Amazingly, given all the insurance money we cough up, there’s a good chance many of my drivers aren’t insured. There’s been lots of loose talk recently about ‘grey fleets’ and how drivers on employee ownership schemes don’t have insurance because they aren’t ticking the box marked ‘business’ in the documentation. Commuting yes, business, no (two different boxes).
One speaker at a conference I went to recently told a story from a previous conference (these guys don’t get out much). Having established that most of the business audience didn’t run a company car, he asked them to raise their hands if they drove their own car on business: most said no. Then he asked them if they drove there today: most said yes.
Either that proves most business folk regard conferences as a day off (love to hear that being argued in court), or that there’s simply cohorts of drivers running business errands without insurance.
With this in mind, I asked our insurance connection about it. Of course business people do more miles, but wouldn’t a simple mileage allowance cover that? After all, my classic car insurance limits me to 4500 miles a year. Ah but, said the insurance stooge, the greater worry is that business drivers are more likely to carry passengers in the car.
Come again? My drivers are solitary creatures. In fact I suspect many of them love the job because it rids their precious car of all the relatives that fill it to bursting on the weekends.
“How, in a world of five-star NCAP cars and stultifying Health and Safety rules are we paying more to fund ever larger personal injury claims?” |
The Insider |
Anyway, why should these passengers bump up the insurance, assuming they existed. Then the penny drops. Many pennies. It’s all down to personal injury claims. Three different people in the car, three potentially different company lawyers all frothing at the mouth at the extent of the scratch on that sales manager’s writing hand.

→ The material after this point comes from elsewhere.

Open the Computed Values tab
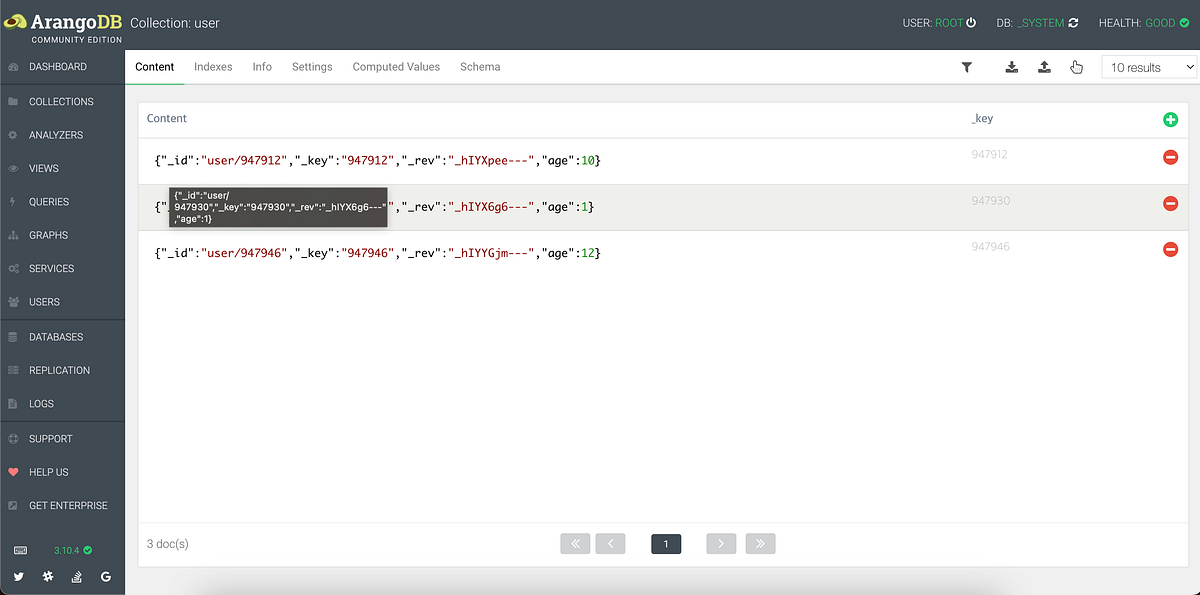1200x595 pixels. [x=396, y=67]
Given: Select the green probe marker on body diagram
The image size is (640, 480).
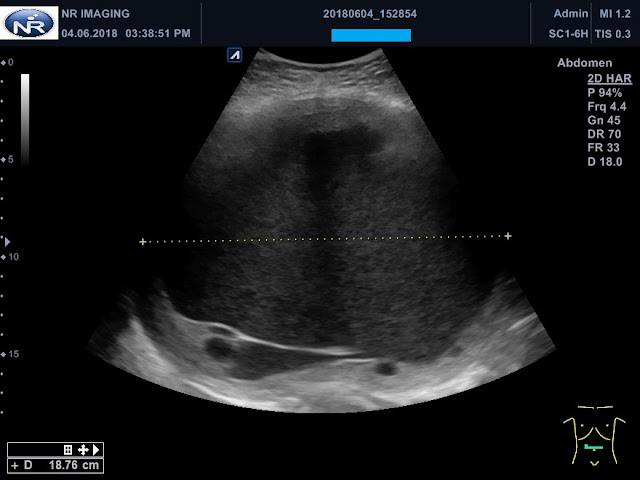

At that same conference, one risk expert told a story of the £1,700 personal injury cheque they got from Direct Line after his wife had an accident and suffered mild whiplash. They didn’t even claim themselves: these days the insurance company’s in-house solicitor does that as a matter of course. Und-er a couple of grand and it’s not even contested.
Of course this guy took the money – it’s hard to be principled with the cost of a family holiday in your hand and the prospect of a couple of hours of phone tennis to give it back.
Two issues raised here. One, the awesome power of the word ‘business’ to force up government-mandated expenditure, and two, the horrifying state of the insurance industry. How, in a world of five-star NCAP cars and stultifying Health and Safety rules, are we paying ever more to fund ever larger personal injury claims? I’d ask you all to rise up and protest, but I’m pretty sure ‘angry rebellion’ isn’t covered by the company insurance.